Human habits have not been unlike the geography. The Nausets fished here. They made camps. Mayflower settlers moved from Plymouth back to the first strip of land they saw and began another wave of change. A glass industry grew up and burned itself out. The religious revived their spirits. Fishing returned, with different fishing folks. A railway opened the Cape to tourism. It rose in and out and in of popular favor.
We like to imagine a perfect "ye olde Cape Cod" - except that there really isn't one. There's just a peninsula that continually adapted and changed.
The tide rises. The tide falls.
Right now, we appear into be in an active state of flux. A few years ago, when I first made a commitment to this region, hints of the turn of tide were there. But now, that shift isn't just a glimmer. It is a work in progress.
It seems that every time I turned around this week, someone was finding excitement (or frustration) in the way a new wave of business owners or returning college students or newly arrived residents wanted to work. Depending on the speaker it was either "great energy" or "too fast, they expect too much."
Surveying the state of the Cape digs up a sense of shifting sands at every turn. There's a heard-on-the-street murmur that the trendsetters are changing, the the same old cliques are outdated, that new ideas are forcing themselves in as inevitably as the moon draws the tide.
And that means we have some exciting opportunities. When change is rapidly afoot, each and every one of us has a chance to affect the outcome. We can decide what we want and we can work proactively to make it so. Or, we can ignore the tide end up like like I did earlier this week, slogging through creepy dark water with unknown objects around our ankles and lots of invisible predators chewing us up.
Look around you. Almost everyone reading this newsletter is playing some role in this phase of change. Everything you do has the capacity to define who and what we become.
Just a year ago, some 100 or so people from across the region met at the OpenCape summit, to talk about how to respond to a rapidly growing need for communication infrastructure. This month, the first link in the OpenCape broadband data transport network went into testing. It connects WHOI to UMass Dartmouth across the water. Connections across the Upper Cape to the Community College are soon to follow, with engineering studies in progress to chart out deployment from Provincetown to Plymouth.

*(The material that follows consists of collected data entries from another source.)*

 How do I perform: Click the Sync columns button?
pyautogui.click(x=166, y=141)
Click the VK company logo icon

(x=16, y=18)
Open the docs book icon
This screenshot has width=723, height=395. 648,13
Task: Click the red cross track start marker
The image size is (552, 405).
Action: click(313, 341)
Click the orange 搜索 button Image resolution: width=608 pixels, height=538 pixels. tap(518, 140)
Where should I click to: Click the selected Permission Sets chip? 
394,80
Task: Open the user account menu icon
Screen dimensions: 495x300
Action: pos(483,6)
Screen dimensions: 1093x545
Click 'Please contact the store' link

OpenCape didn't happen in a vacuum and it didn't happen because of one single person or entity. No, OpenCape is an example of many acts together proactively shaping our world. It was the outcome of hundreds of conscious tiny steps by hundreds of individuals, each making a difference.
And that is just one example. The time is now. If you are impatient with the Cape around you, look at what single steps you can take to move it forward. If you think we're moving too fast, stop looking in the rearview mirror and bring your wisdom and caution into shaping the forward steps instead.

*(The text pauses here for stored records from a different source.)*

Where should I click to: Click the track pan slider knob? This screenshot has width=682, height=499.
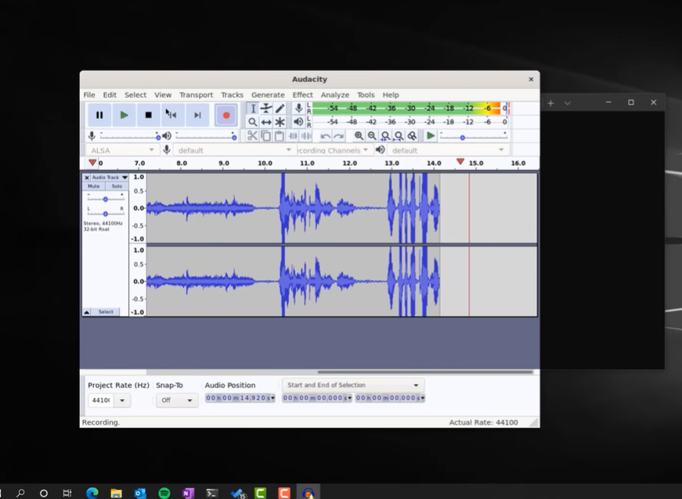coord(106,214)
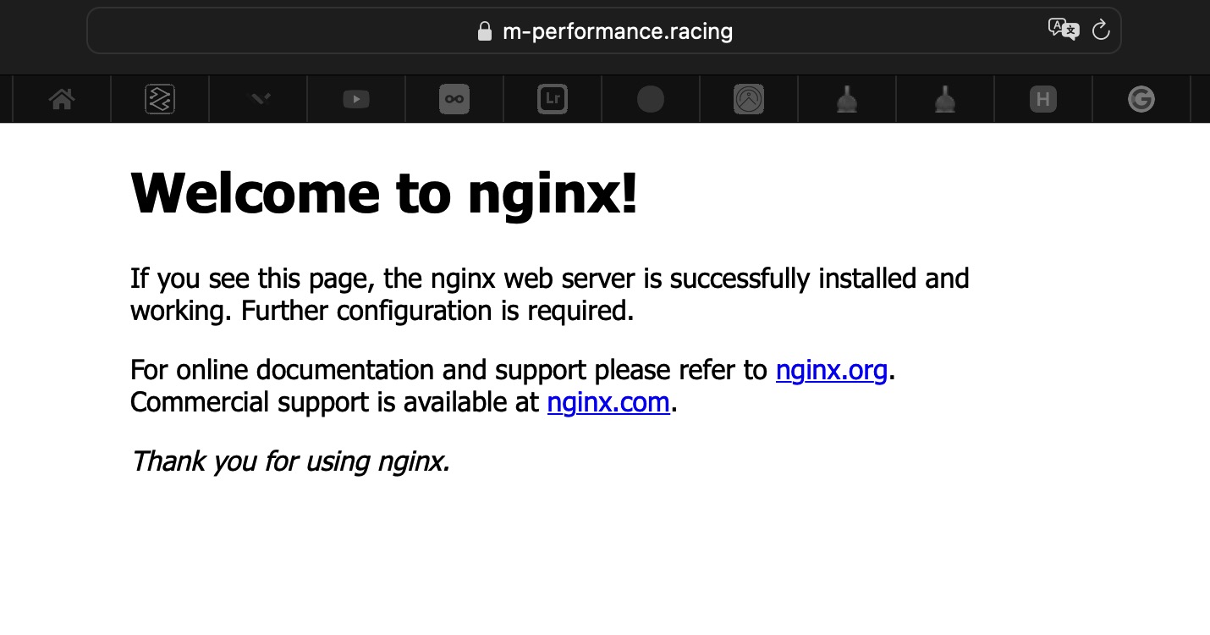Open the square H favorite icon
Image resolution: width=1210 pixels, height=635 pixels.
(x=1043, y=99)
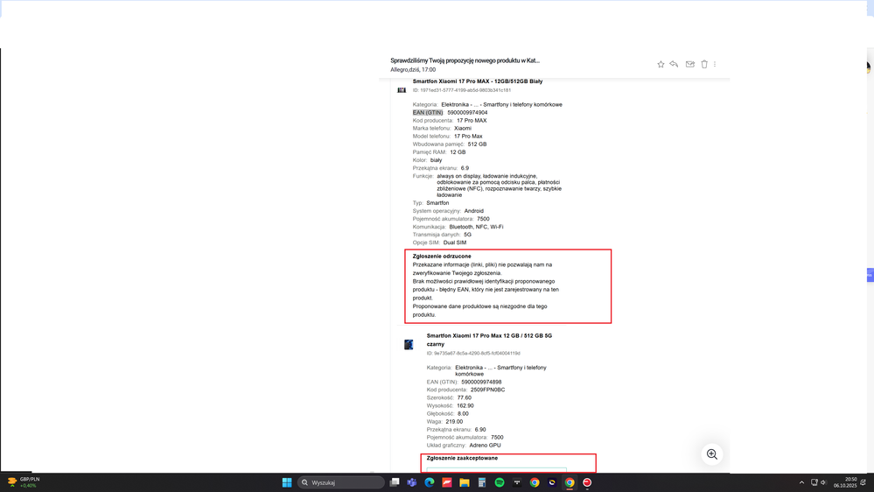Star this Allegro email

661,64
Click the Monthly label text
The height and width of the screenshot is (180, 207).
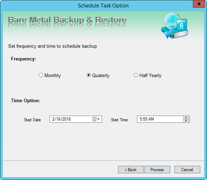coord(53,75)
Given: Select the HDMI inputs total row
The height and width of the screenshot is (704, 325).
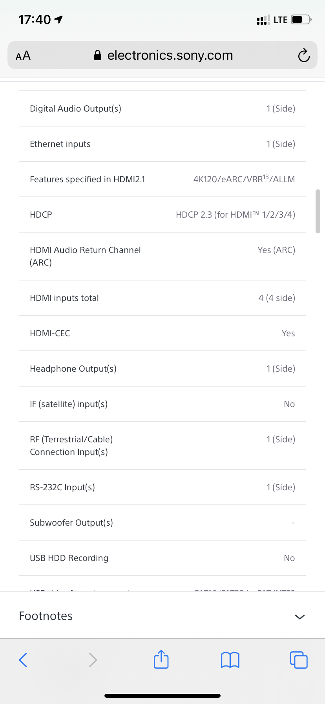Looking at the screenshot, I should coord(163,298).
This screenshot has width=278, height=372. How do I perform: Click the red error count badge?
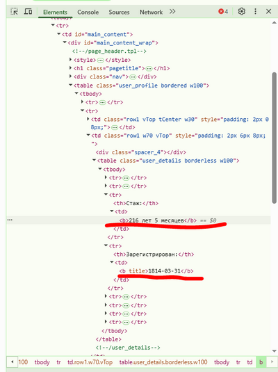(223, 11)
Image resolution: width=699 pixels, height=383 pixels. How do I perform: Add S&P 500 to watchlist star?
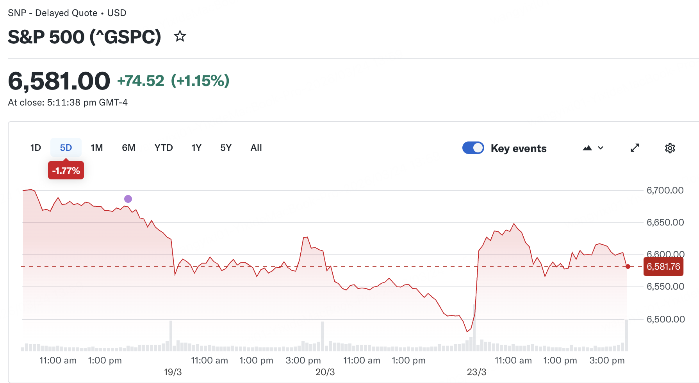click(180, 36)
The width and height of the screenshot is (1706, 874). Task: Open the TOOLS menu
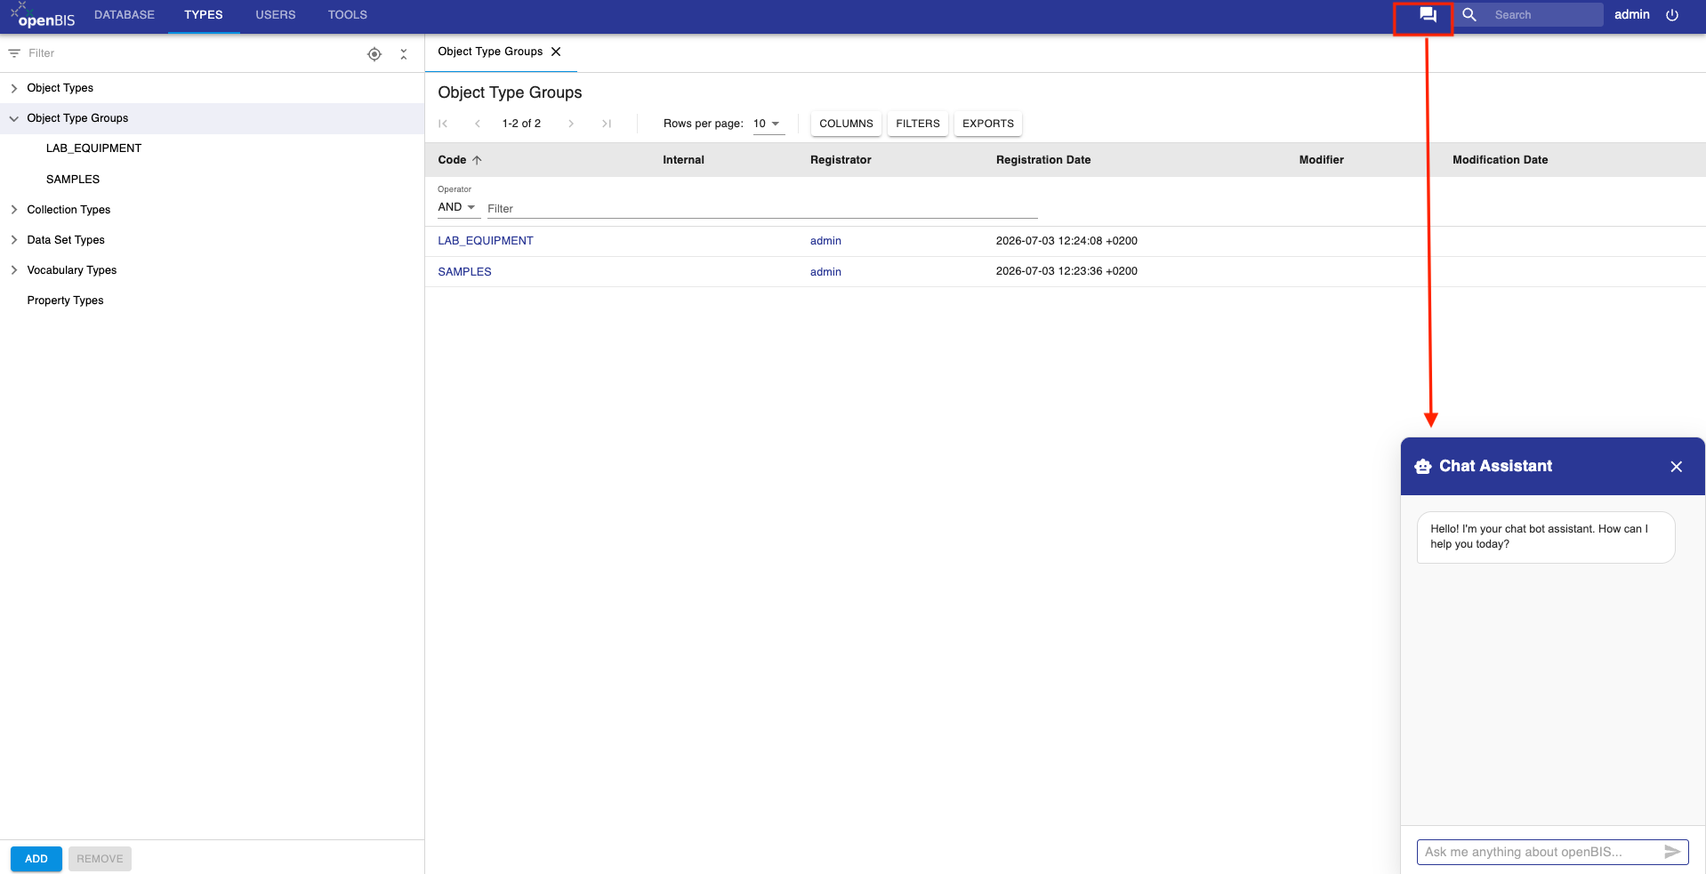pos(348,15)
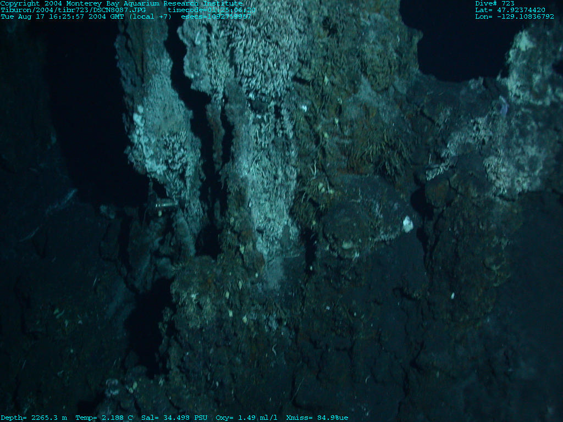Click the pale encrusted left chimney spire
563x422 pixels.
(x=157, y=137)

And, if you don't think that the tides have changed, consider this. I'm writing this text on my laptop computer from my car while parked overlooking one of my favorite scenic spots on the Cape, Fort Hill in Eastham. Below me are strips of green marsh and indigo water, layers of rippling brown grasses mixed with deep magenta flowering milkweed, all topped off with a strip of cream beach sand, dark ocean blue and pale sky marking the horizon. To the far left is an area that contains a giant boulder once used by native people to sharpen tools. Seabirds glide over small motor boats.
The tide rises. The tide falls.
As I typed the opening paragraph, a silver SUV pulled in next to me. A nice 50ish aged couple got out of the vehicle. They saw me typing and make a beeline to me and asked "Is there wireless here?"
Change is our one constant. But the shape of the change is in our hands. What an extraordinary time! What an extraordinary gift to us all.